Ask for help—and say “yes” when it’s offered.
If you find it difficult to reach out with requests for support and to accept acts of kindness when they arrive, you’re not alone. “The sad truth is that asking for help is often deemed as weakness in our society,” says Carcel. “But the strongest among us are the ones who know when they need support and ask for it.

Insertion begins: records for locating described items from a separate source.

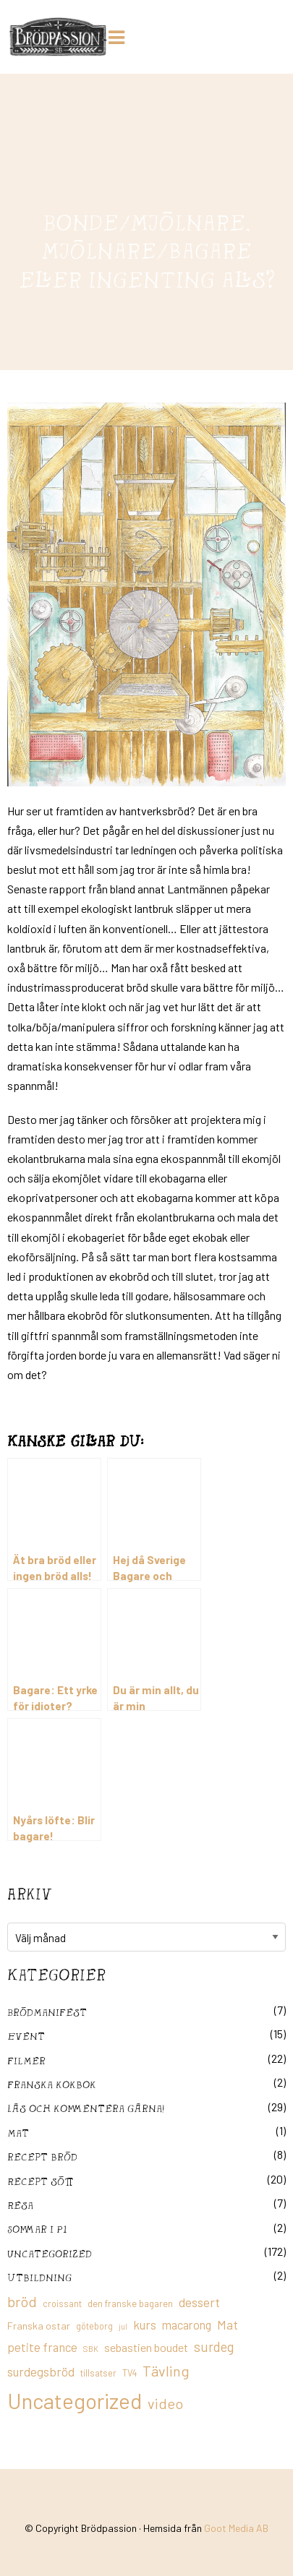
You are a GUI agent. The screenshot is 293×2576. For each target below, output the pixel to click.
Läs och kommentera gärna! (85, 2108)
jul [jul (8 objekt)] (123, 2326)
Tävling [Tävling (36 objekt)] (166, 2370)
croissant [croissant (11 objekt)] (62, 2303)
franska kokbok (51, 2084)
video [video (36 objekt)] (165, 2403)
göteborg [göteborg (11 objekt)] (94, 2326)
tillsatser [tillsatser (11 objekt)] (98, 2373)
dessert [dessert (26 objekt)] (199, 2302)
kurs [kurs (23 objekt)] (144, 2324)
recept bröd (42, 2156)
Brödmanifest (47, 2012)
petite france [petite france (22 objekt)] (42, 2347)
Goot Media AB (236, 2528)
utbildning (39, 2277)
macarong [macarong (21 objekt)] (186, 2324)
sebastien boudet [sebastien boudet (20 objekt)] (146, 2347)
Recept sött (40, 2181)
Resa (20, 2205)
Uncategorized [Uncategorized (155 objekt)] (74, 2400)
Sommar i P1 (37, 2229)
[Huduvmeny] (119, 35)
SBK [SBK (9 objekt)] (90, 2348)
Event (26, 2036)
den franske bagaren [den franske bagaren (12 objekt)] (130, 2303)
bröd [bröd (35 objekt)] (22, 2301)
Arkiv (29, 1893)
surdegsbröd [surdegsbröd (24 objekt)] (41, 2371)
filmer (26, 2060)
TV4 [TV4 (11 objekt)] (129, 2373)
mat (18, 2132)
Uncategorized (49, 2253)
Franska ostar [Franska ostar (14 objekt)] (38, 2325)
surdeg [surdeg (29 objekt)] (214, 2346)
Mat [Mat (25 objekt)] (227, 2324)
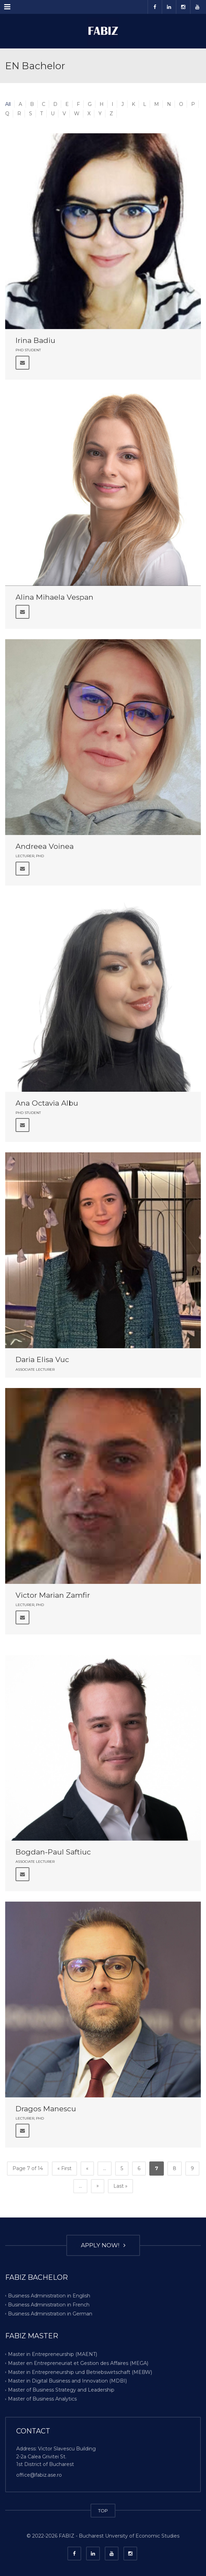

Suffering in silence is the worst thing you can do.” It’s also important to remember how good it feels to take care of others, adds Neidich, and to let your people do the same for you.
If a friend or loved one has COVID-19 and you want to be supportive, consider just showing up with help—for example, drop off a bag of library books for the kids at the front door, or schedule a meal delivery one night and simply send a heads-up text about the timing—without asking if it’s needed. “Sometimes, the best way to help is to not ask permission first,” says Neidich.